INSTRUCTIONS TO FOLLOW |
Exactly reproduce the data from its first line through the line with "Given: Click the send-to-device arrow icon", leaving out every line after it.
[DATA FOR REVIEW — start]
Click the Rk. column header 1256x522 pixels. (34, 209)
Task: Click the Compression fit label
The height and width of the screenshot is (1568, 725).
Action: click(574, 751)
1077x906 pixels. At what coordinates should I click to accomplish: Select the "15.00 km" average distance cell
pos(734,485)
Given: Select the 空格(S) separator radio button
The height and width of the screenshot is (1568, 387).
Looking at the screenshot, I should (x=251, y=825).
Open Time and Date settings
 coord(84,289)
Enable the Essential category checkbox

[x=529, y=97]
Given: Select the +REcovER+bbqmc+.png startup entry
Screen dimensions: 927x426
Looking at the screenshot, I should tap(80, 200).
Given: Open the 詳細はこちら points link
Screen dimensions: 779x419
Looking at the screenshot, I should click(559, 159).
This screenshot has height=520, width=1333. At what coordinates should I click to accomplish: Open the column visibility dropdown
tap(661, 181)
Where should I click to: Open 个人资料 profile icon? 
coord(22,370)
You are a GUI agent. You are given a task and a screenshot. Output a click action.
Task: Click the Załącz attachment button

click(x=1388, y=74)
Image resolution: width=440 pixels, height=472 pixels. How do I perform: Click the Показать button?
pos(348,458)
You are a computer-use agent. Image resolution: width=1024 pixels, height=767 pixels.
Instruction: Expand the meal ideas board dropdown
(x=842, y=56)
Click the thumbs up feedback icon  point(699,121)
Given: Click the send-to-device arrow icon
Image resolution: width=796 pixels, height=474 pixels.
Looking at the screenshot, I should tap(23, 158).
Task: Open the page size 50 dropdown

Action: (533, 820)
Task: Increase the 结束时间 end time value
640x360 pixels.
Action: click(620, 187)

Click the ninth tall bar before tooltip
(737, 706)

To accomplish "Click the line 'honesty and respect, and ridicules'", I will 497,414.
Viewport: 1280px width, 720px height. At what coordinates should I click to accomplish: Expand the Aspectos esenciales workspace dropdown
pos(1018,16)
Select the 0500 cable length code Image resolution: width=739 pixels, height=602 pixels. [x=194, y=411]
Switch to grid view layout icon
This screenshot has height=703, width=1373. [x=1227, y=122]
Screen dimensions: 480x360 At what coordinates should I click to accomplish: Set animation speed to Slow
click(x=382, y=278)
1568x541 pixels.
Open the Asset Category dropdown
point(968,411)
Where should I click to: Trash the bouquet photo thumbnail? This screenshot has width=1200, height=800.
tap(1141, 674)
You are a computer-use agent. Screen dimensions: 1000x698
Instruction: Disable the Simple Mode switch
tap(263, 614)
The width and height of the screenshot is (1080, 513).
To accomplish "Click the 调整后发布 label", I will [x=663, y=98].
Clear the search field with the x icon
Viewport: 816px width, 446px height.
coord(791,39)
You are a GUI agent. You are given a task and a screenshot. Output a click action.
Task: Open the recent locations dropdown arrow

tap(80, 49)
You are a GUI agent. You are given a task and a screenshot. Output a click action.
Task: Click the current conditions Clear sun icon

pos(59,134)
[DATA FOR REVIEW — finish]
COMPLETED TASK |
Click the Rk. column header 1256x522 pixels. (34, 209)
Task: Click the Compression fit label
The height and width of the screenshot is (1568, 725).
Action: click(574, 751)
1077x906 pixels. At what coordinates should I click to accomplish: Select the "15.00 km" average distance cell
pos(734,485)
Given: Select the 空格(S) separator radio button
The height and width of the screenshot is (1568, 387).
Looking at the screenshot, I should (x=251, y=825).
Open Time and Date settings
 coord(84,289)
Enable the Essential category checkbox

[x=529, y=97]
Given: Select the +REcovER+bbqmc+.png startup entry
Screen dimensions: 927x426
Looking at the screenshot, I should tap(80, 200).
Given: Open the 詳細はこちら points link
Screen dimensions: 779x419
Looking at the screenshot, I should click(559, 159).
This screenshot has height=520, width=1333. At what coordinates should I click to accomplish: Open the column visibility dropdown
tap(661, 181)
Where should I click to: Open 个人资料 profile icon? 
coord(22,370)
You are a GUI agent. You are given a task and a screenshot. Output a click action.
Task: Click the Załącz attachment button

click(x=1388, y=74)
Image resolution: width=440 pixels, height=472 pixels. How do I perform: Click the Показать button?
pos(348,458)
You are a computer-use agent. Image resolution: width=1024 pixels, height=767 pixels.
Instruction: Expand the meal ideas board dropdown
(x=842, y=56)
Click the thumbs up feedback icon  point(699,121)
Given: Click the send-to-device arrow icon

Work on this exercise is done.